## TASK REQUIREMENTS
Write down every entry once more, exactly as it reads.

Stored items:
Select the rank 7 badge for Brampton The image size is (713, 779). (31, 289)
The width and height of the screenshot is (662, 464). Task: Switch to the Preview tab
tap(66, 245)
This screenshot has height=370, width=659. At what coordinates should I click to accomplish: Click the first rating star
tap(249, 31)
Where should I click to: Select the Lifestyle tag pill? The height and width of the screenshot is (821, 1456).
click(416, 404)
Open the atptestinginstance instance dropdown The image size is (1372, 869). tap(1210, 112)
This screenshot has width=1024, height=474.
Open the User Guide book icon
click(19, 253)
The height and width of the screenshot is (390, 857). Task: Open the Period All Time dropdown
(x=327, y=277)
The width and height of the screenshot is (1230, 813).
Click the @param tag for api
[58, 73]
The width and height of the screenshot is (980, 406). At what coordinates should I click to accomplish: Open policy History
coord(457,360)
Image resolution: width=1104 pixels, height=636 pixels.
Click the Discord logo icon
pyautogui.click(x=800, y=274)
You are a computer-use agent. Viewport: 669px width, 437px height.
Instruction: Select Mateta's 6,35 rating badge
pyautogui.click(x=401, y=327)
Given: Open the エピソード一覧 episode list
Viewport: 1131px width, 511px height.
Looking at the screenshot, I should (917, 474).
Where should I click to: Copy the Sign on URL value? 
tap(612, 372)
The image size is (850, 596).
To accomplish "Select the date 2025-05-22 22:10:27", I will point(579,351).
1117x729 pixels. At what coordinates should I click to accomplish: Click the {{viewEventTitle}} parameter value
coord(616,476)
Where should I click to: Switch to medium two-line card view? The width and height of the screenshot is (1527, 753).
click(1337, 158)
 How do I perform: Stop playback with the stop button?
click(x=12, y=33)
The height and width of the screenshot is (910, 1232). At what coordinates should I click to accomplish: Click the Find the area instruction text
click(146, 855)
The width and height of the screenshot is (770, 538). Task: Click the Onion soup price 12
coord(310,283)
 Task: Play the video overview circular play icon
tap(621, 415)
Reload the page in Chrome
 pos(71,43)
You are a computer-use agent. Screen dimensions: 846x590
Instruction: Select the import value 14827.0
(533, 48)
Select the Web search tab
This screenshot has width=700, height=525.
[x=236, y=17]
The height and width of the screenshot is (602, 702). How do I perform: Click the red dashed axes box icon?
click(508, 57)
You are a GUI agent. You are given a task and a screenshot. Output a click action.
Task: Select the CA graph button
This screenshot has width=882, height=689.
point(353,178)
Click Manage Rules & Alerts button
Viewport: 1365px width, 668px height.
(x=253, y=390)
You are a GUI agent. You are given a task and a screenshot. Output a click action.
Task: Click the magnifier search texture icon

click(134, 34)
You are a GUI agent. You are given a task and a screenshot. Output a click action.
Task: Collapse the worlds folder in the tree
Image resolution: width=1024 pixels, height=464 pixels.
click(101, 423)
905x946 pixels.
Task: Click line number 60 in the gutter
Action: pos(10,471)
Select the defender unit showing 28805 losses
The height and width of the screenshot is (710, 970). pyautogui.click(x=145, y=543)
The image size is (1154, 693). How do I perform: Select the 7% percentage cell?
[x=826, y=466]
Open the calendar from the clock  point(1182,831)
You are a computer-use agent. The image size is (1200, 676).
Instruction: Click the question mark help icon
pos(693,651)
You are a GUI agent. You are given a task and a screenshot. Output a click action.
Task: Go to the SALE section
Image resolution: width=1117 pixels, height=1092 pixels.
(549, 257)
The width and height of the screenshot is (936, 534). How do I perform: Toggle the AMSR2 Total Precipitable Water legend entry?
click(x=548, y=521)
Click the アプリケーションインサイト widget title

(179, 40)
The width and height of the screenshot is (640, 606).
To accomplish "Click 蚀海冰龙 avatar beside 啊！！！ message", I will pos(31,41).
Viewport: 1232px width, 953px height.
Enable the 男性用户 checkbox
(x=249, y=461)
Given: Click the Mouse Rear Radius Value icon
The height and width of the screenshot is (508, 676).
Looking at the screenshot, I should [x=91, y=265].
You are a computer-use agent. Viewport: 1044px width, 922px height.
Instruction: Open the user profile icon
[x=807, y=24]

## ANSWER TO THIS PROBLEM
Select the rank 7 badge for Brampton The image size is (713, 779). (31, 289)
The width and height of the screenshot is (662, 464). Task: Switch to the Preview tab
tap(66, 245)
This screenshot has height=370, width=659. At what coordinates should I click to accomplish: Click the first rating star
tap(249, 31)
Where should I click to: Select the Lifestyle tag pill? The height and width of the screenshot is (821, 1456).
click(416, 404)
Open the atptestinginstance instance dropdown The image size is (1372, 869). tap(1210, 112)
This screenshot has width=1024, height=474.
Open the User Guide book icon
click(19, 253)
The height and width of the screenshot is (390, 857). Task: Open the Period All Time dropdown
(x=327, y=277)
The width and height of the screenshot is (1230, 813).
Click the @param tag for api
[58, 73]
The width and height of the screenshot is (980, 406). At what coordinates should I click to accomplish: Open policy History
coord(457,360)
Image resolution: width=1104 pixels, height=636 pixels.
Click the Discord logo icon
pyautogui.click(x=800, y=274)
You are a computer-use agent. Viewport: 669px width, 437px height.
Instruction: Select Mateta's 6,35 rating badge
pyautogui.click(x=401, y=327)
Given: Open the エピソード一覧 episode list
Viewport: 1131px width, 511px height.
Looking at the screenshot, I should (917, 474).
Where should I click to: Copy the Sign on URL value? 
tap(612, 372)
The image size is (850, 596).
To accomplish "Select the date 2025-05-22 22:10:27", I will point(579,351).
1117x729 pixels. At what coordinates should I click to accomplish: Click the {{viewEventTitle}} parameter value
coord(616,476)
Where should I click to: Switch to medium two-line card view? The width and height of the screenshot is (1527, 753).
click(1337, 158)
 How do I perform: Stop playback with the stop button?
click(x=12, y=33)
The height and width of the screenshot is (910, 1232). At what coordinates should I click to accomplish: Click the Find the area instruction text
click(146, 855)
The width and height of the screenshot is (770, 538). Task: Click the Onion soup price 12
coord(310,283)
 Task: Play the video overview circular play icon
tap(621, 415)
Reload the page in Chrome
 pos(71,43)
You are a computer-use agent. Screen dimensions: 846x590
Instruction: Select the import value 14827.0
(533, 48)
Select the Web search tab
This screenshot has width=700, height=525.
[x=236, y=17]
The height and width of the screenshot is (602, 702). How do I perform: Click the red dashed axes box icon?
click(508, 57)
You are a GUI agent. You are given a task and a screenshot. Output a click action.
Task: Select the CA graph button
This screenshot has width=882, height=689.
point(353,178)
Click Manage Rules & Alerts button
Viewport: 1365px width, 668px height.
(x=253, y=390)
You are a GUI agent. You are given a task and a screenshot. Output a click action.
Task: Click the magnifier search texture icon

click(134, 34)
You are a GUI agent. You are given a task and a screenshot. Output a click action.
Task: Collapse the worlds folder in the tree
Image resolution: width=1024 pixels, height=464 pixels.
click(101, 423)
905x946 pixels.
Task: Click line number 60 in the gutter
Action: pos(10,471)
Select the defender unit showing 28805 losses
The height and width of the screenshot is (710, 970). pyautogui.click(x=145, y=543)
The image size is (1154, 693). How do I perform: Select the 7% percentage cell?
[x=826, y=466]
Open the calendar from the clock  point(1182,831)
You are a computer-use agent. The image size is (1200, 676).
Instruction: Click the question mark help icon
pos(693,651)
You are a GUI agent. You are given a task and a screenshot. Output a click action.
Task: Go to the SALE section
Image resolution: width=1117 pixels, height=1092 pixels.
(549, 257)
The width and height of the screenshot is (936, 534). How do I perform: Toggle the AMSR2 Total Precipitable Water legend entry?
click(x=548, y=521)
Click the アプリケーションインサイト widget title

(179, 40)
The width and height of the screenshot is (640, 606).
To accomplish "Click 蚀海冰龙 avatar beside 啊！！！ message", I will pos(31,41).
Viewport: 1232px width, 953px height.
Enable the 男性用户 checkbox
(x=249, y=461)
Given: Click the Mouse Rear Radius Value icon
The height and width of the screenshot is (508, 676).
Looking at the screenshot, I should [x=91, y=265].
You are a computer-use agent. Viewport: 1044px width, 922px height.
Instruction: Open the user profile icon
[x=807, y=24]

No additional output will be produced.